Rio Olympics organizers announced Tuesday they are cutting seating at the rowing contest and slashing perks for participants at South America's first summer games.

When Rio was awarded the hosting rights back in 2009, Brazil was booming, but six months ahead of the opening ceremony, inflation is at more than 10 percent and the economy is expected to remain in recession through 2017.

"We are cutting some services and making important adjustments in the committee's budget," Mario Andrada, chief spokesman for the Rio 2016 organizing committee, told journalists in Sao Paulo.

One victim of the austerity cuts will be the stands at the Rodrigo Freitas lagoon in the heart of Rio, where rowing will take place. A proposal for an additional seating area that would have projected out onto the water itself has been axed.

Andrada said this was the only wholesale reduction in stadium seating, but admitted that "all have been revised and others could be forced to change."

The public will not notice many of the other cost-cutting measures, but athletes and their delegations will.

The fleet of courtesy vehicles is being cut from 5,000 to 4,000. And permanent facilities planned to house the International Olympic Committee and other administrative bodies will no longer be built.
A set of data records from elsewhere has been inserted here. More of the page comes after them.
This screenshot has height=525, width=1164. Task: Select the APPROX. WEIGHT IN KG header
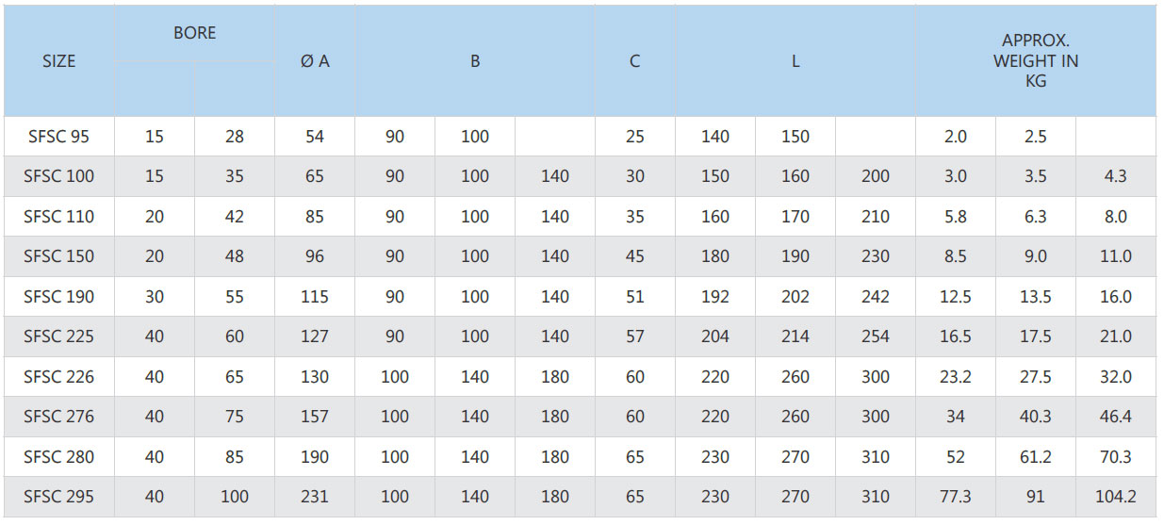pyautogui.click(x=1036, y=61)
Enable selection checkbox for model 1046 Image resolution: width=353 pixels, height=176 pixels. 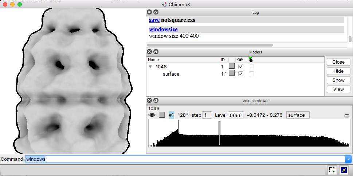[251, 67]
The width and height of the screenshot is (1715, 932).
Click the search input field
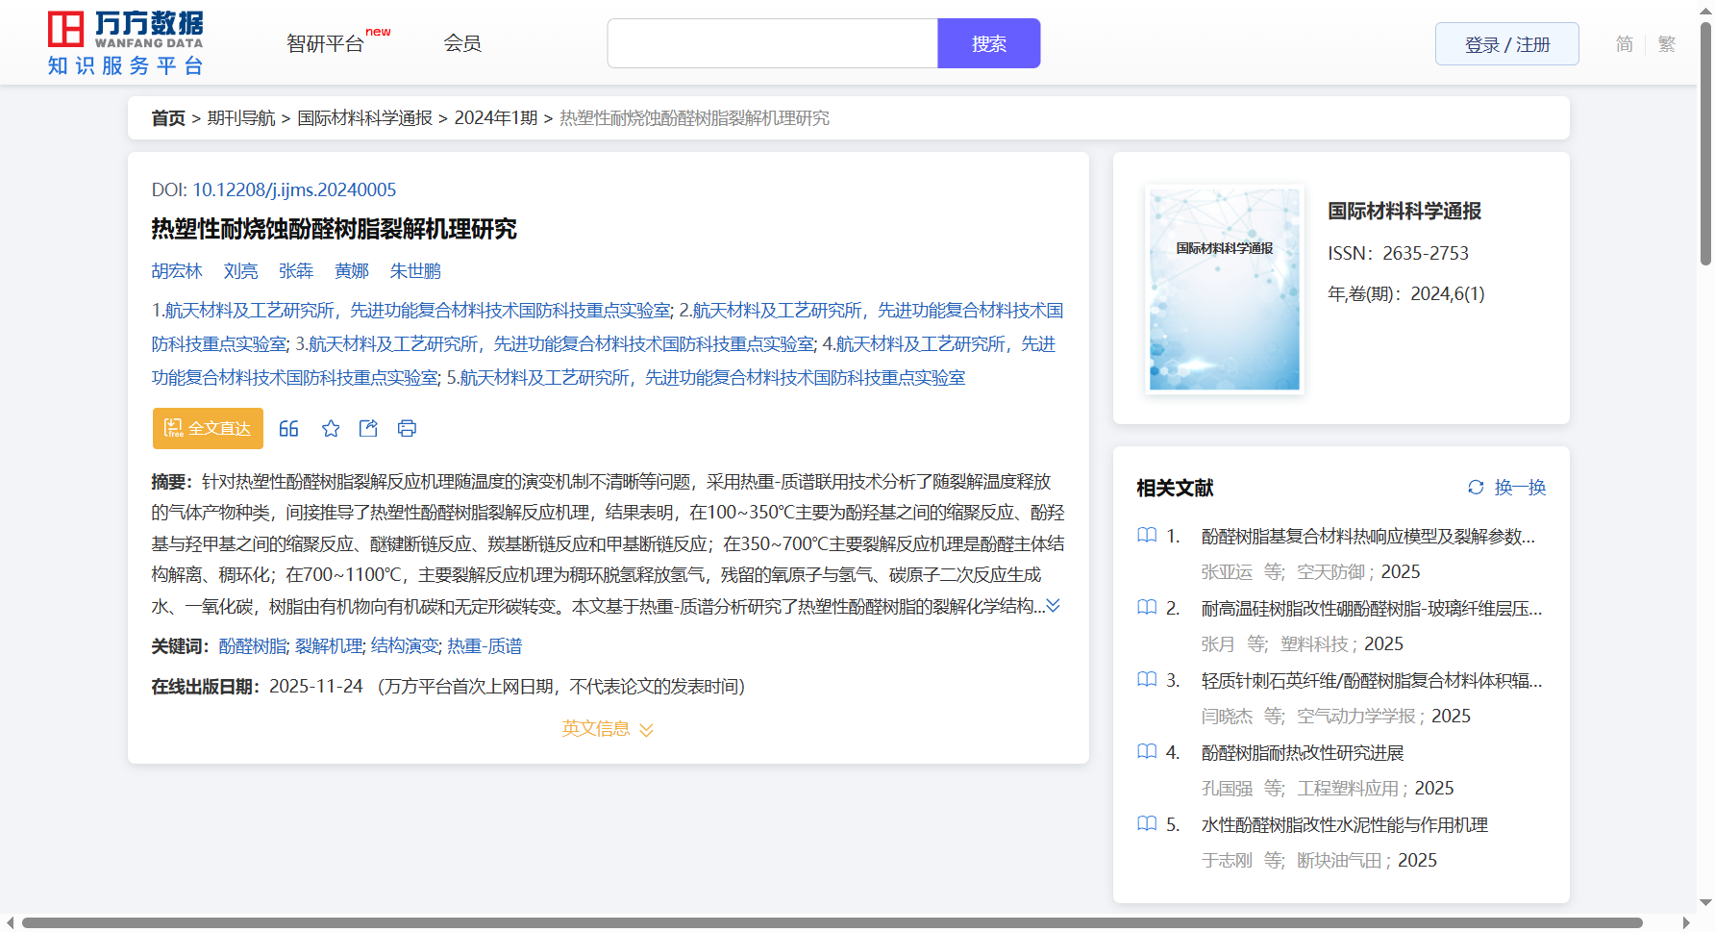(772, 44)
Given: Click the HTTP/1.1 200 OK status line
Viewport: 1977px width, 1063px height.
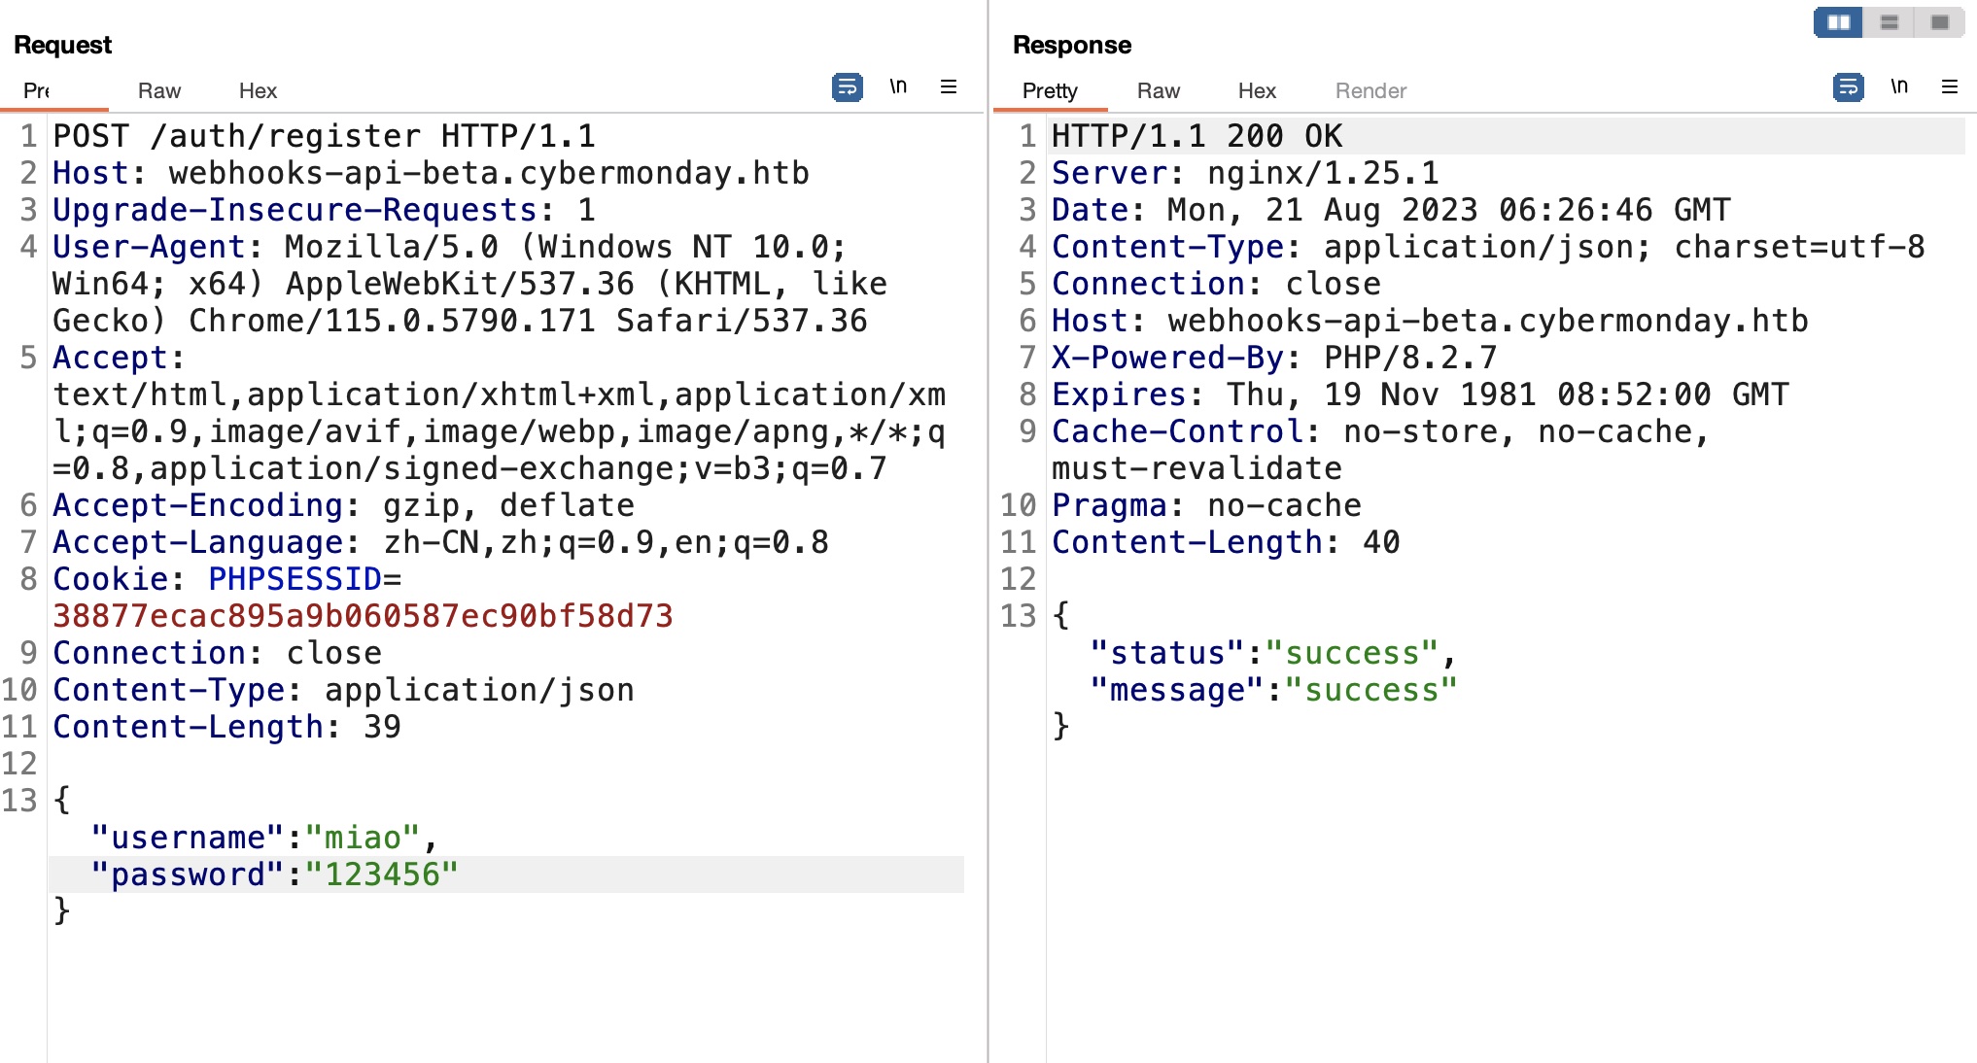Looking at the screenshot, I should (1197, 136).
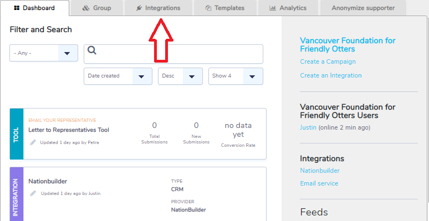Click the pencil icon on Nationbuilder card
Image resolution: width=429 pixels, height=221 pixels.
pos(33,193)
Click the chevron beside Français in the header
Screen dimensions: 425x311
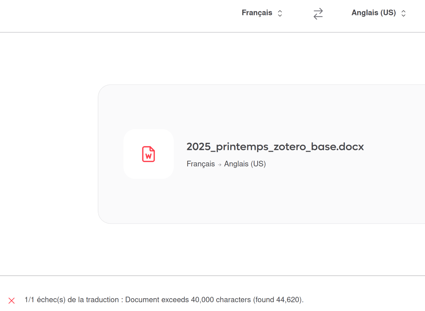280,13
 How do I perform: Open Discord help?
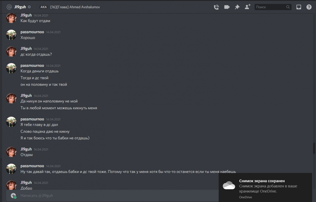point(309,7)
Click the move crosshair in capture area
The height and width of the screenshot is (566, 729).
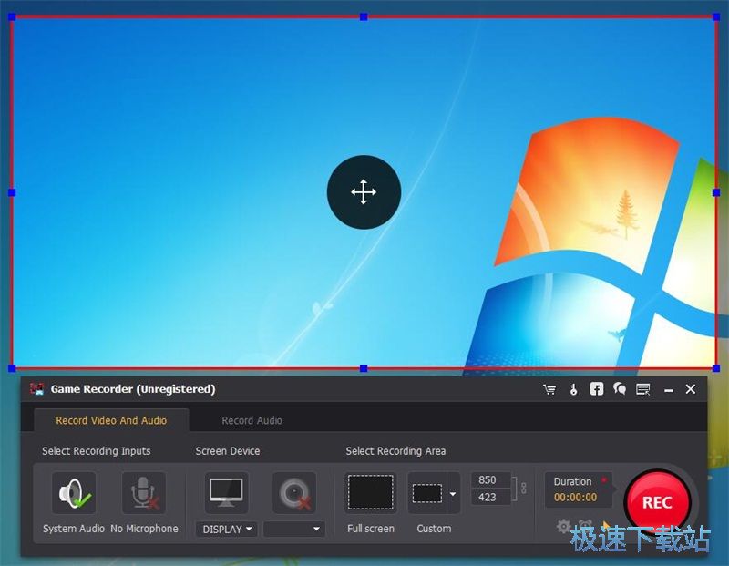coord(364,192)
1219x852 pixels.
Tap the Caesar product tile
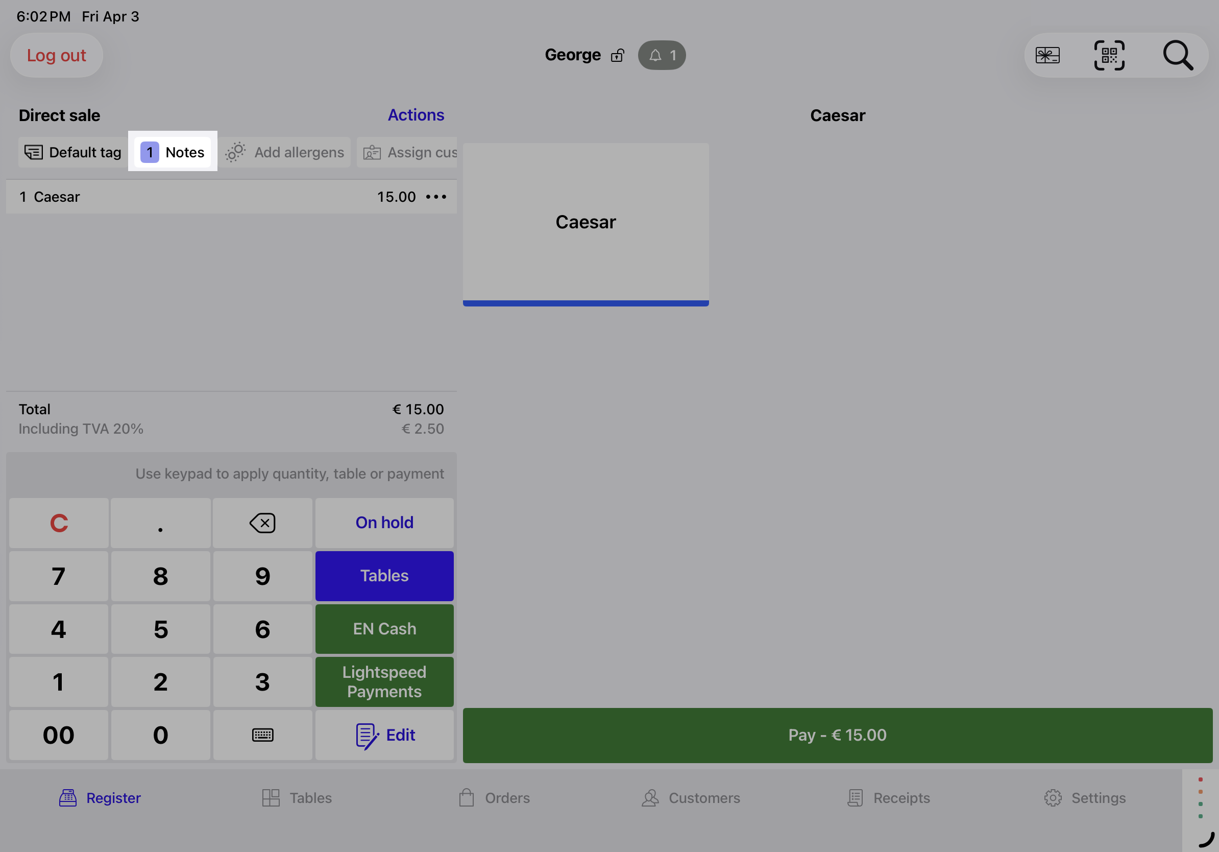tap(585, 223)
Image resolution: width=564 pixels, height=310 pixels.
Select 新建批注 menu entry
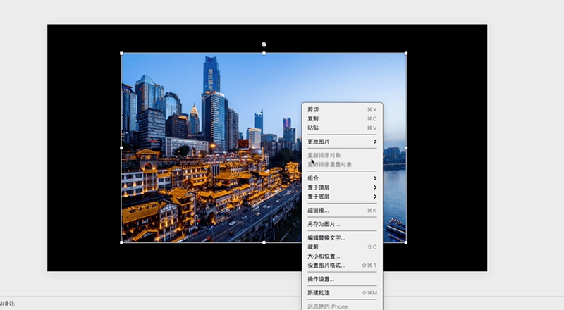click(342, 292)
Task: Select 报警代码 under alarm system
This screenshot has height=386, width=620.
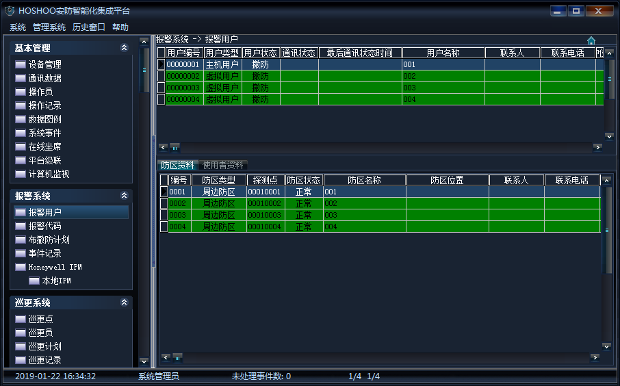Action: [x=44, y=226]
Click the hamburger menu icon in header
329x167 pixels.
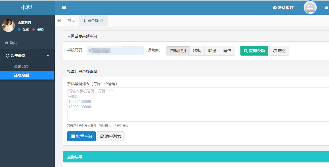tap(64, 7)
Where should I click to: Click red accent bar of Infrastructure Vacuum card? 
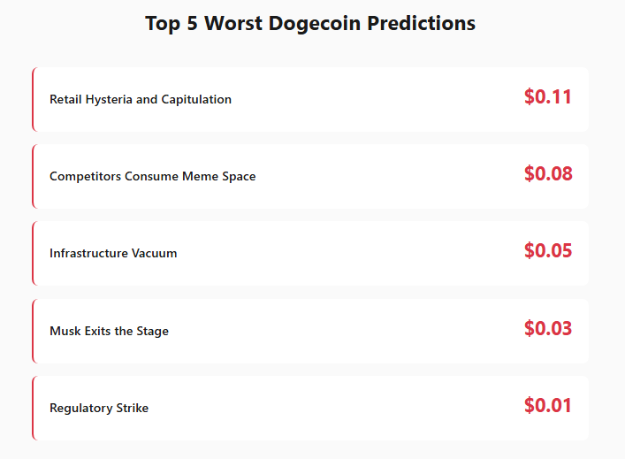point(34,253)
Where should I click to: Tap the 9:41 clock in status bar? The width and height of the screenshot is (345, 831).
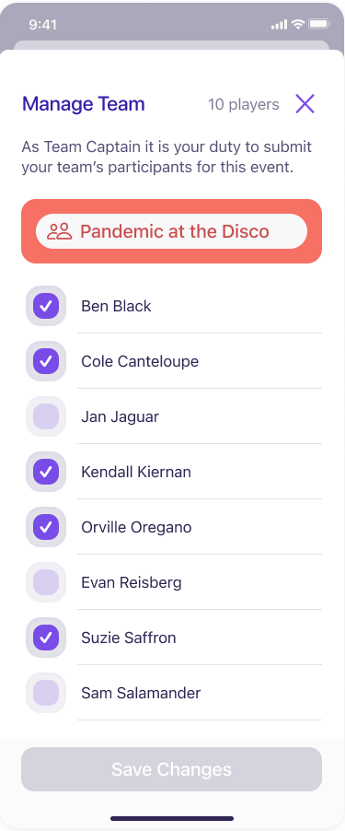click(43, 24)
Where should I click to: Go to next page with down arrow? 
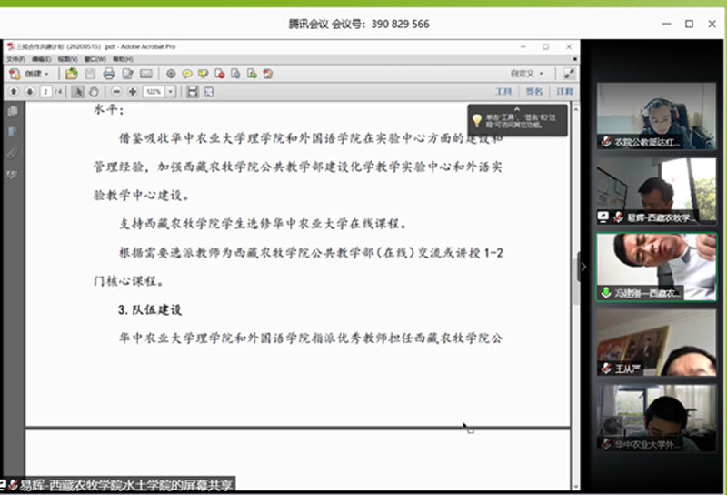tap(29, 92)
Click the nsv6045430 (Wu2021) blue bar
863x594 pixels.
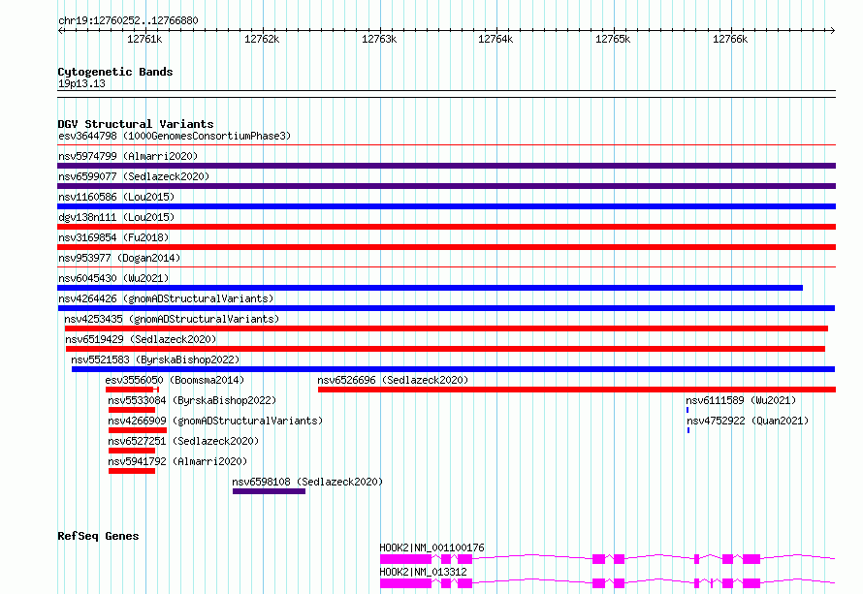click(430, 288)
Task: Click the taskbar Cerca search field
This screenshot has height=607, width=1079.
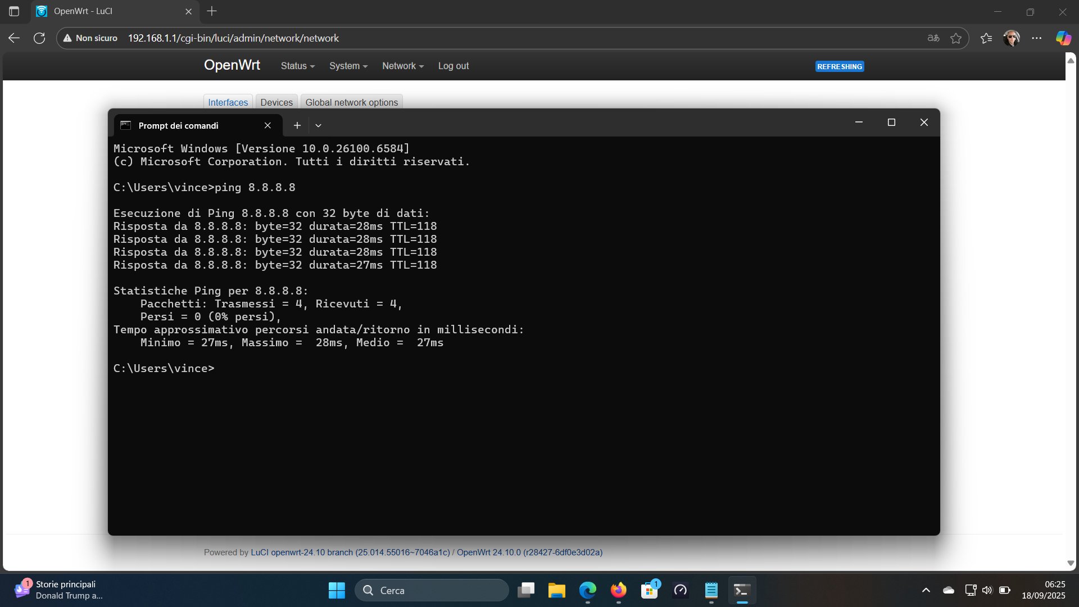Action: click(432, 590)
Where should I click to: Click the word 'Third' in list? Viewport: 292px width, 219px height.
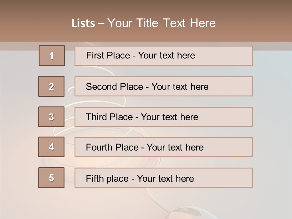click(96, 117)
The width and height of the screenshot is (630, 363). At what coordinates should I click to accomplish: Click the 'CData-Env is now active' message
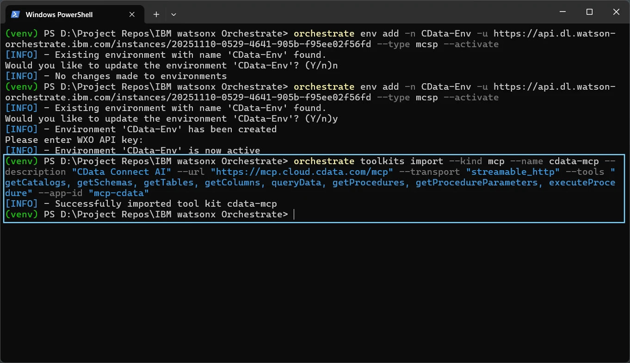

The anti-doping center will be one of the few such structures, with tents used for the rest.

To save money on training and clothing, the number of volunteers has also been slashed from 70,000 to 50,000.

Only about half of tickets allotted to Brazilians have been sold.

"The rhythm is a bit lower than we hoped for, but it's normal in a time of crisis. The rhythm of all the country is a bit lower, but we are not worried," Andrada said.

He expressed concern over ticket sales to the Paralympics, which follow the Olympics and run from September 7-18. "We have sold 300,000 tickets so far, a very low number when we need to reach three million," he said.